RetireAustralia, which was bought by infrastructure investor Infratil and government-owned NZ Super for $640 million in December 2014, is reportedly being offered for sale for over $1 billion.
The Brisbane-based retirement village owner had over 3,700 independent living units and apartments across 28 villages in NSW, SA and QLD when it was sold by global investment banking giants Morgan Stanley and JP Morgan eight years ago.
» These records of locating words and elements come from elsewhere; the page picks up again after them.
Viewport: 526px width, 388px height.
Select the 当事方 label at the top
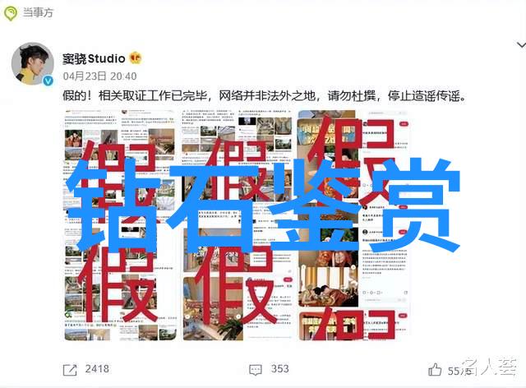point(38,13)
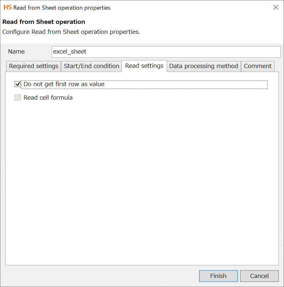Click the excel_sheet text in Name field

[70, 52]
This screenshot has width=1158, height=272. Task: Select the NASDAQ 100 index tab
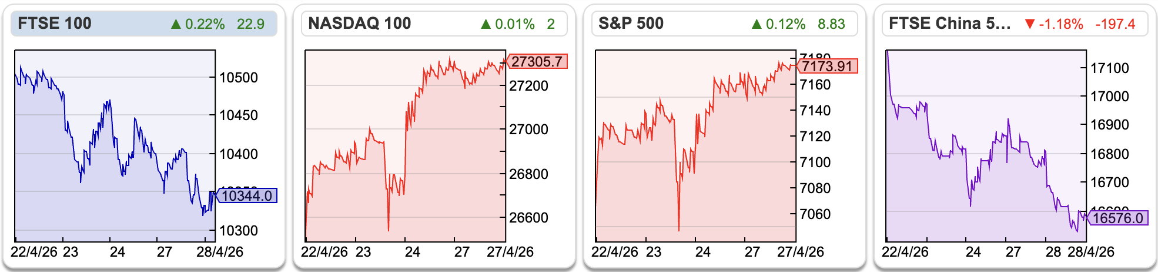[x=360, y=24]
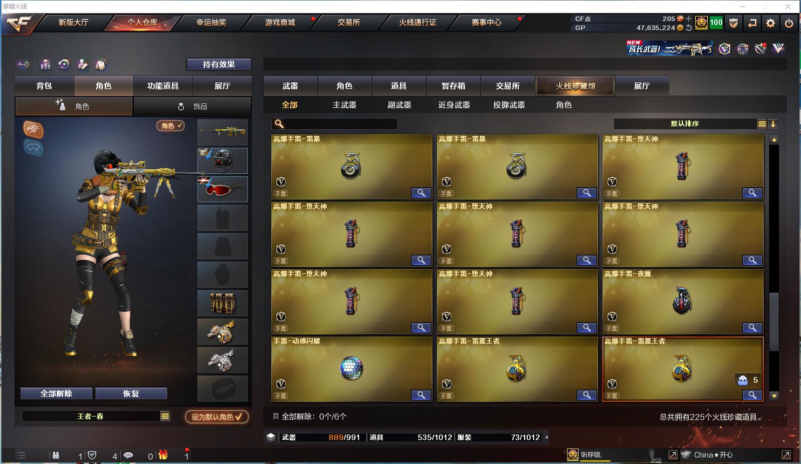Switch to the 游戏商城 top menu tab
This screenshot has height=464, width=801.
tap(280, 22)
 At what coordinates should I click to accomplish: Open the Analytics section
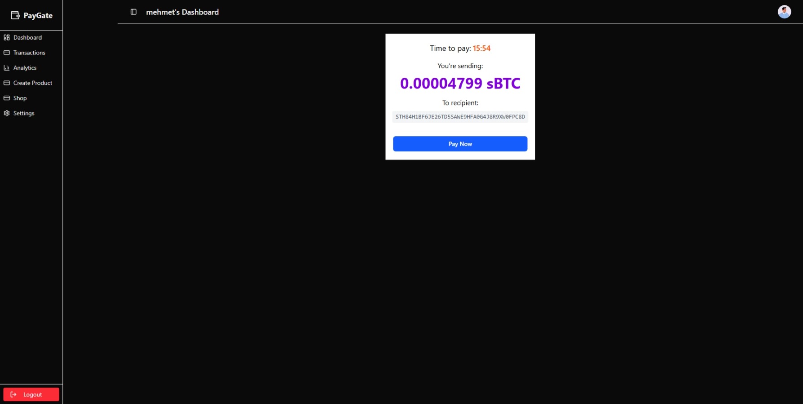(x=25, y=68)
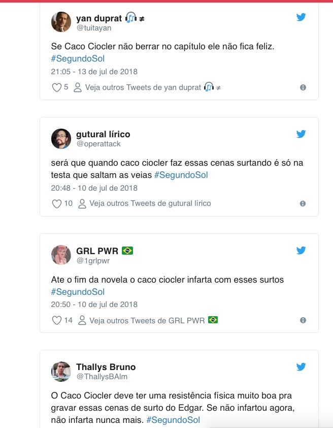Open gutural lírico's avatar image
Viewport: 333px width, 428px height.
[61, 139]
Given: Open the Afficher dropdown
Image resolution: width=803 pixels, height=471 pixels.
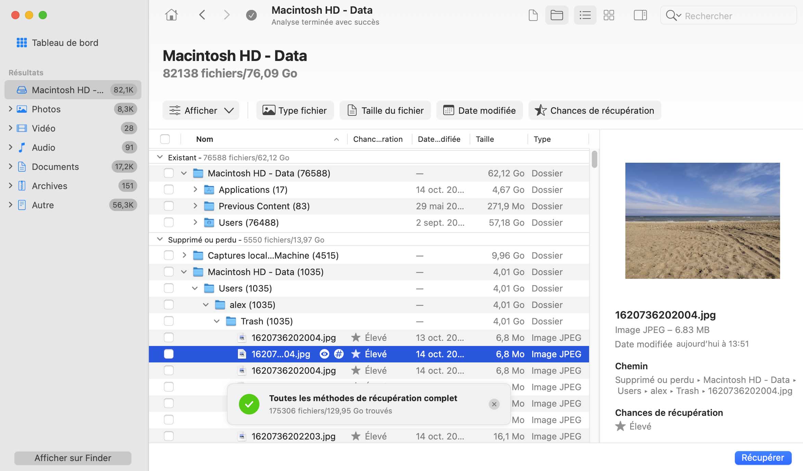Looking at the screenshot, I should pyautogui.click(x=201, y=110).
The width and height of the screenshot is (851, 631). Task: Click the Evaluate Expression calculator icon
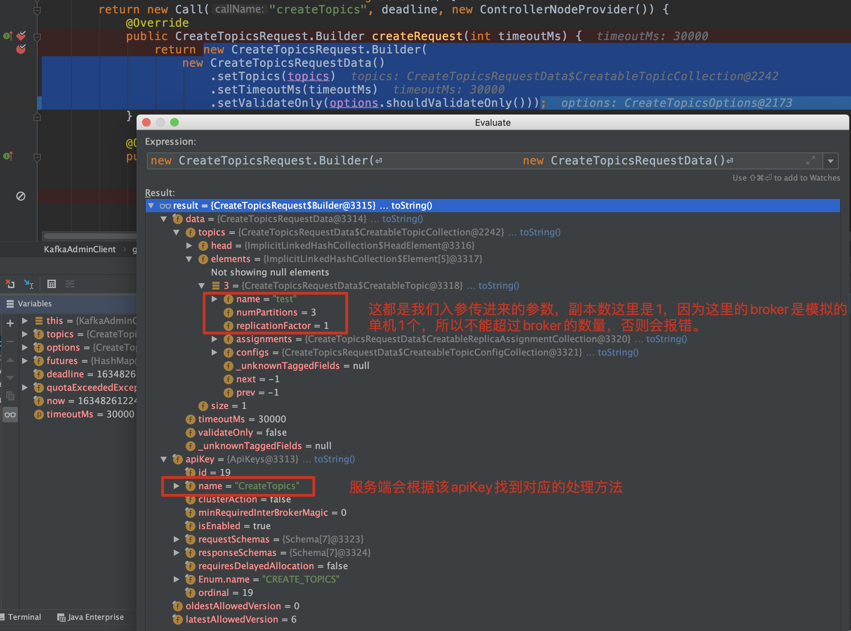pos(52,284)
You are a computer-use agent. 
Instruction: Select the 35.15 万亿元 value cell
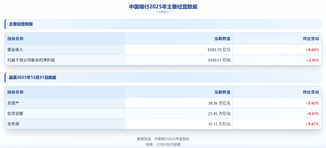(220, 124)
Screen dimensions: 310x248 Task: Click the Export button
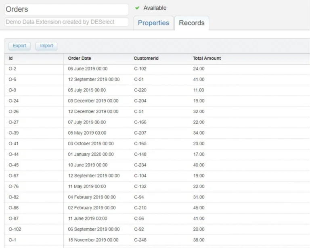point(19,46)
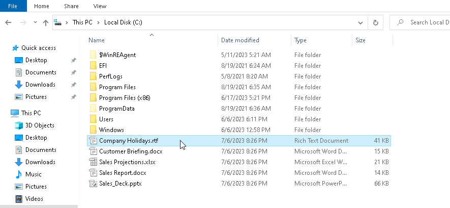Click the Videos icon in the sidebar
Viewport: 450px width, 208px height.
19,199
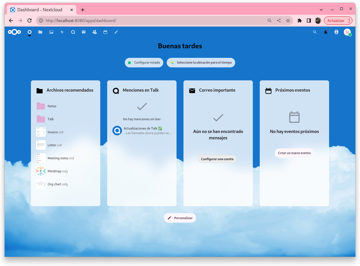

Today, RetireAustralia has over 5,000 residents across 29 retirement villages in the same three states with an integrated home care offering, four development projects under construction, and a significant development pipeline. The Green Tarragindi (pictured), 8km from Brisbane, will become the 30th village in 2023 and cements RetireAustralia’s position as the fifth biggest retirement village provider behind Lendlease, Stockland, Aveo and Retirement Villages Group.
Under CEO Dr Brett Robinson, RetireAustralia contributed operating earnings of $6.3 million to Infratil’s HY22 report.
The Australian today reported private equity business Brookfield, which bought Aveo’s retirement business for $1.3 billion in 2019, is taking a look at the retirement village operator. Brookfield, which is on a buying spree, was an underbidder in the recent Stockland Retirement Living auction, along with Blackstone and Kohlberg Kravis Roberts.
“We continually assess the shape and structure of our portfolio to ensure it delivers the best long-term value to New Zealanders. With a strong management team in place and the business performing well, it is time to consider what ownership structure is best for RetireAustralia and for us,” said NZ Super Fund Senior Advisor Real Estate Toby Selman in a statement.
Infratil’s investment is principally in energy, transport and social infrastructure businesses and it appears that the two owners (50% each) think now is a good time to make a profit on RetireAustralia.